SOMATIZZAZIONE: presentazione di sintomi fisici in assenza di patologia organica o
amplificazione di disturbi fisici concomitanti a malattie organiche, al di là di una possibile connessione fisiogena.
SISTEMA DI PROTEZIONE PER RICHIEDENTI ASILO E RIFUGIATI (SPRAR): è il primo
sistema pubblico di accoglienza integrata per titolari e richiedenti di protezione internazionale, costituito dalla rete degli enti locali.
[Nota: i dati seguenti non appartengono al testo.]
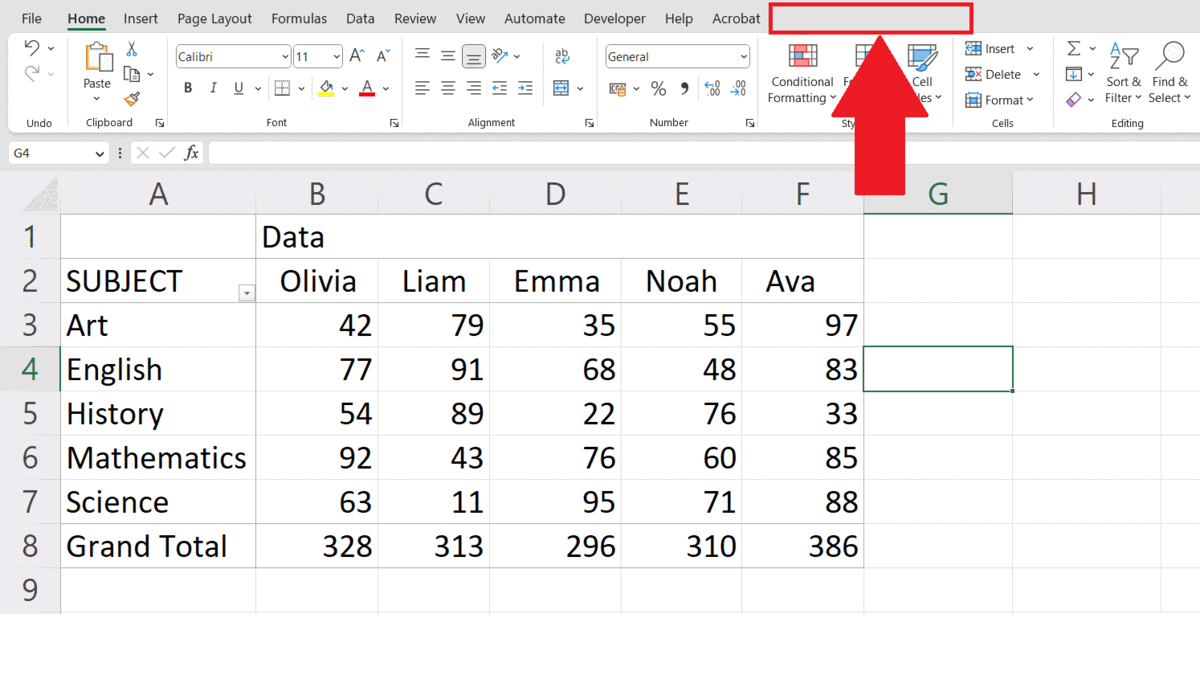Apply Percent Style to the selection
The height and width of the screenshot is (697, 1200).
coord(657,89)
A livello territoriale gli enti locali, con il supporto delle realtà del terzo settore, garantiscono interventi di “accoglienza integrata” che superano la sola distribuzione di vitto e alloggio, prevedendo in modo complementare anche misure di informazione, accompagnamento, assistenza e orientamento, attraverso la costruzione di percorsi individuali di inserimento socio-economico.
STRESS: risposta psicofisica a compiti anche molto diversi tra loro, di natura emotiva, cognitiva o sociale, che la persona percepisce come eccessivi.
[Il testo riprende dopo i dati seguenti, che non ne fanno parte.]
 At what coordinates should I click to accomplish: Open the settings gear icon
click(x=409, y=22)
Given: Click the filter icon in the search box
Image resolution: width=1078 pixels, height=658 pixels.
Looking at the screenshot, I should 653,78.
STRESS ACCULTURATIVO: il disorientamento mentale, la fragilità emotiva, la sensazione
di smarrimento sociale nella quale si trova il migrante una volta immerso in un’altra cultura, quando accade che si ponga in discussione il fondamento dell’identità e del riconoscimento di sé nei nuovi contesti culturali di riferimento.
SUPERIORE INTERESSE DEL MINORE: Il principio, sancito dall’art. 3 della Convenzione
Onu sui diritti dell’infanzia e dell’adolescenza, prevede che in ogni decisione, azione legislativa, provvedimento giuridico, iniziativa pubblica o privata di assistenza sociale, l’interesse superiore del/della bambino/a deve essere una considerazione preminente.
TRAUMA: un evento della vita della persona caratterizzato dalla sua intensità, dalla sensazio-
ne d’incapacità del soggetto a rispondervi adeguatamente, dalla viva agitazione e dagli effetti psicologici durevoli che esso provoca nell’organizzazione psichica.
TRAUMA PSICOSOCIALE: condizione stressante che genera una reazione emotiva che
si manifesta in risposta ad un processo sociale distruttivo che supera la soglia di tolleranza umana. In quest’ottica, dunque, il trauma è il risultato dell’interazione tra il contesto sociale e la condizione psichica dell’individuo. L’aggettivo “psicosociale” ci obbliga a non concentrarci esclusivamente sulla sintomatologia, ma a definire le coordinate socio-culturali dell’evento traumatico.